Bloc de texte:
──────────────────────────────
Fin 2015, Darkplanneur est allé à la rencontre de Shuck One, étoile montante du graff français qui ne cesse d’explorer de nouveaux territoires. Né à Pointe-à-Pitre, métisse, Shuck One nous parle de son travail, des origines de son art qui ne cesse de questionner un certain rapport à la France. Rapidement, nous en sommes venus à aborder le sujet épineux de la responsabilité étatique, culturelle et sociale d’un pays à l’histoire coloniale complexe et clivante. Shuck One nous aide à décrypter la question du devoir de mémoire et la possibilité d’une reconstruction de liens pérennes et équitables…Shuck One un artiste anti-conventionnel et sans compromission qui incarne bien cette tension française du moment entre devoir de mémoire et droit
Araso : Tu viens de terminer une exposition en noir et blanc à la galerie Anne & Just Jaeckin à Paris, intitulée Living in Space. Ton travail semble être un va-et-vient permanent entre l’ombre et la lumière, entre le cadre et le hors-cadre. Ton travail est né sous la Terre et est monté vers l’extérieur, puis avec le temps il est entré dans le cadre de la toile. D’où vient ce mouvement ?
──────────────────────────────
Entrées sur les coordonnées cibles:
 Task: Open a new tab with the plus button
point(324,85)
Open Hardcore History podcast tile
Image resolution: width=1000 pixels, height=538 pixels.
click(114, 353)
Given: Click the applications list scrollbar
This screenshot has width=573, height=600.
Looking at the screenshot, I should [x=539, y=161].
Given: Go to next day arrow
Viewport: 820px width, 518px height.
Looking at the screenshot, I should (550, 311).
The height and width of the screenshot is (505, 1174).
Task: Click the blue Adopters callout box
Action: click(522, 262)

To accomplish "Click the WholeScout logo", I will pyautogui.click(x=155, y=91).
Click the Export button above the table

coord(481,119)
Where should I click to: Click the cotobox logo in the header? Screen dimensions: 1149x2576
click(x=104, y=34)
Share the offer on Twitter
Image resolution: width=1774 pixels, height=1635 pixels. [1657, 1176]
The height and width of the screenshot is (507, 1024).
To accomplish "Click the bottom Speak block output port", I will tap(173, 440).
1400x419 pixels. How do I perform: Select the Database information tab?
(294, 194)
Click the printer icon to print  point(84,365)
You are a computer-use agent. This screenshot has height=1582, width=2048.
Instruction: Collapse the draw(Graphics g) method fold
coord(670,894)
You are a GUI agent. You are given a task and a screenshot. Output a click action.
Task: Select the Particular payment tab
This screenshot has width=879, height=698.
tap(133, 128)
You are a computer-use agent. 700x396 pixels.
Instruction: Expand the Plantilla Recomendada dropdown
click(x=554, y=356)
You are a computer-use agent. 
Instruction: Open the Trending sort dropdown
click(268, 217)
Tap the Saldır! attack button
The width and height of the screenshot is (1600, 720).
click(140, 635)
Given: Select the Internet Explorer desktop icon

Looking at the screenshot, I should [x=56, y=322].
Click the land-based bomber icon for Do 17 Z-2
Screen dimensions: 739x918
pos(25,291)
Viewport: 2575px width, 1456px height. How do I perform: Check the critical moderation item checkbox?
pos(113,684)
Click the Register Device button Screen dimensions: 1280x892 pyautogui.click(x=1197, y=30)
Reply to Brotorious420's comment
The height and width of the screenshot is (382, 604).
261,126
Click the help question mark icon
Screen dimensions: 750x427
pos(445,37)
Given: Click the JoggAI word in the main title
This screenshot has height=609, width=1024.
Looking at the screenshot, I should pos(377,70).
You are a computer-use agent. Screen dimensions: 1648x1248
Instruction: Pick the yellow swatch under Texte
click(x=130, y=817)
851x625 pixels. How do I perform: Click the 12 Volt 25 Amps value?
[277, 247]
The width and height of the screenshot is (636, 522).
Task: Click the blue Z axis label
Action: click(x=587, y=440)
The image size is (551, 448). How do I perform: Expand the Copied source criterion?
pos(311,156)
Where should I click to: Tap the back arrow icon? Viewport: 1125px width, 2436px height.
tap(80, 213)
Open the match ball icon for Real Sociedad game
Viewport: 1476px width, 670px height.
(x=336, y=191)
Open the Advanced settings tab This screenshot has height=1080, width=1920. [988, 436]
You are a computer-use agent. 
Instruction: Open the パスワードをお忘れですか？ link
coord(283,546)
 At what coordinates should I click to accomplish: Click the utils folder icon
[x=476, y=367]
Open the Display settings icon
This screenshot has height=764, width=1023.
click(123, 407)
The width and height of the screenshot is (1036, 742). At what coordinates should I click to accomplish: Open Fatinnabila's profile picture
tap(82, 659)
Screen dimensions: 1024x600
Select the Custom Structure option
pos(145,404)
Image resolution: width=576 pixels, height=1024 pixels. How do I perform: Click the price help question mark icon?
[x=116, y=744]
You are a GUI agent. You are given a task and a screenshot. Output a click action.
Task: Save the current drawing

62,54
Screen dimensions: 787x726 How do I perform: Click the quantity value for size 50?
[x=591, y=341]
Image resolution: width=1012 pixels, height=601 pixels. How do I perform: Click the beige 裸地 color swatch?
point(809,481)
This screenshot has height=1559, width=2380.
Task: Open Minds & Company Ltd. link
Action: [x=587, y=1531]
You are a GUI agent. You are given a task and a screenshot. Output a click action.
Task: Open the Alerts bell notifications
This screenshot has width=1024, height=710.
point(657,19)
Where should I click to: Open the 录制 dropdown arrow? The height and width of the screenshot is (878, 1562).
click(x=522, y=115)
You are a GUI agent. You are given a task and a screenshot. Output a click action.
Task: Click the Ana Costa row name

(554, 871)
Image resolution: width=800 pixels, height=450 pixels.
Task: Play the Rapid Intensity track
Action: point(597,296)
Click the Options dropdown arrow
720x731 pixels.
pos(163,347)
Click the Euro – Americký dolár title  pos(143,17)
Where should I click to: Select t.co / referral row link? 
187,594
──────────────────────────────
Objectif: Dans le texte sur Shuck One, relevez tous les adjectifs qui qualifient la responsabilité d'un pays à l'histoire coloniale.

Résultat: étatique, culturelle, sociale